- Born: 15 September 1903 Sunderland, England
- Died: 28 October 1965 (aged 62)
- Allegiance: United Kingdom
- Branch: Air Raid Precautions
- Rank: Detachment Leader
- Conflicts: Second World War
- Awards: George Cross
- Other work: Marine and local authority engineer

= Thomas Alderson =

Recipient of the George Cross

Thomas Hopper Alderson, GC (15 September 1903 – 28 October 1965) was a British Air Raid Precautions (ARP) warden in Bridlington, and the first person to be directly awarded the George Cross (GC) shortly after its creation in 1940.

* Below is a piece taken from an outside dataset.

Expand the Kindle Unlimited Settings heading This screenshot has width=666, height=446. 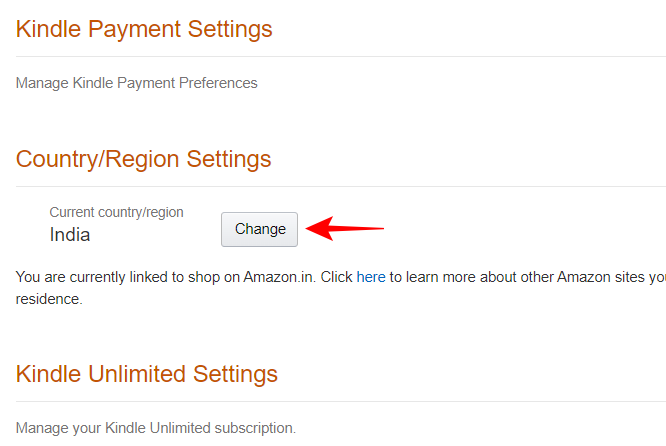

Born in Sunderland, Alderson was educated in West Hartlepool. After leaving school at 15, he joined the Merchant Navy as an engineer but gave up seafaring in 1935. He worked in Bridlington at the time of the Second World War, where he was an Air Raid Warden. His GC was awarded to recognise his bravery in rescuing civilians trapped in bombed out buildings. After the war, he served in the Civil Defence Corps. He died of cancer in Driffield, aged 62.

==Early life==
Born on 15 September 1903 at Ashburne Stables, Sunderland, Alderson was the fifth of six children of domestic coachman Thomas Alderson (1864–1945) and Sarah Annie (1872–1942), née Hopper. He went first to his local village school and then to Elwick Road senior boys' school, West Hartlepool, becoming Head Boy. During World War I he was present at the bombardment of West Hartlepool by the German High Seas Fleet on 16 December 1914.

==Career==
After leaving school at 15, Alderson first worked as an office boy and then a draughtsman, before undertaking an engineering apprenticeship. He joined the Merchant Navy, becoming a first engineer. On 23 December 1932, he married Irene Doris (1899–1991), the daughter of agent Frederick R. A. Johnson, of West Hartlepool. Following the birth of his daughter in 1935 he became an engineer for West Hartlepool council. He also taught technical drawing at a night school for extra income. He moved to Bridlington in 1938 as works supervisor for the Bridlington Corporation. Local authorities were responsible for air raid precautions and trained their own workforces in rescue work. Alderson attended an anti-gas school at Easingwold, near York, and became an instructor in the subject.

==Second World War==
Alderson worked as a part-time Air Raid Warden during the Second World War, leading a detachment of rescue and demolition parties in Bridlington. The coastal town was soon attacked by Luftwaffe bombers, and residential areas were hit. On three occasions in August 1940, Alderson led rescue teams and entered dangerous buildings to rescue trapped civilians. For his work, he was awarded the newly-instituted George Cross. It had been created to recognise acts of bravery in non-battle situations. The citation, published in The London Gazette, read:

A pair of semi-detached houses at Bridlington was totally demolished in a recent air raid. One woman was trapped alive. Alderson tunnelled under unsafe wreckage and rescued the trapped person without further injury to her. Some days later, two five-storey buildings were totally demolished and debris penetrated into a cellar in which eleven persons were trapped. Six persons in one cellar, which had completely given way, were buried under debris. Alderson partly effected the entrance to this cellar by tunnelling 13 to 14 feet under the main heap of wreckage and for three and a half hours he worked unceasingly in an exceedingly cramped condition. Although considerably bruised he succeeded in releasing all the trapped persons without further injury to themselves. The wreckage was unsafe and further falls were anticipated; coal gas leaks were of a serious nature and there was danger of flooding from fractured water pipes. Despite these dangers and enemy aircraft overhead the rescue work was continued. On a third occasion, some four-storey buildings were totally demolished. Five persons were trapped in a cellar. Alderson led the rescue work in excavating a tunnel from the pavement through the foundations to the cellar; he also personally tunnelled under the wreckage many feet into the cellar and rescued alive two persons (one of whom subsequently died) from under a massive refrigerator, which was in danger of further collapse as debris was removed. A wall, three stories high, which swayed in the gusty wind, was directly over the position where the rescue party were working. This was likely to collapse at any moment. Alderson worked almost continuously under the wreckage for five hours, during which time further air raid warnings were received and enemy aircraft heard overhead. By his courage and devotion to duty without the slightest regard for his own safety, he set a fine example to the members of his Rescue Party, and their teamwork is worthy of the highest praise.

He was the first person to receive the GC from King George VI, and in a radio broadcast at the time insisted that his award was for all the rescue parties in Bridlington.

==Later life==
In 1946, Alderson joined the East Riding of Yorkshire County Council workforce as an assistant highways surveyor. He then joined the new Civil Defence Corps, this time to protect the civilian population from nuclear warfare, rather than conventional bombs. On 28 October 1965 he died of lung cancer in Northfield Hospital at Driffield, Yorkshire. His George Cross is now on display at the Imperial War Museum alongside a medal from the RSPCA, awarded later in the war for rescuing two horses from a burning stable.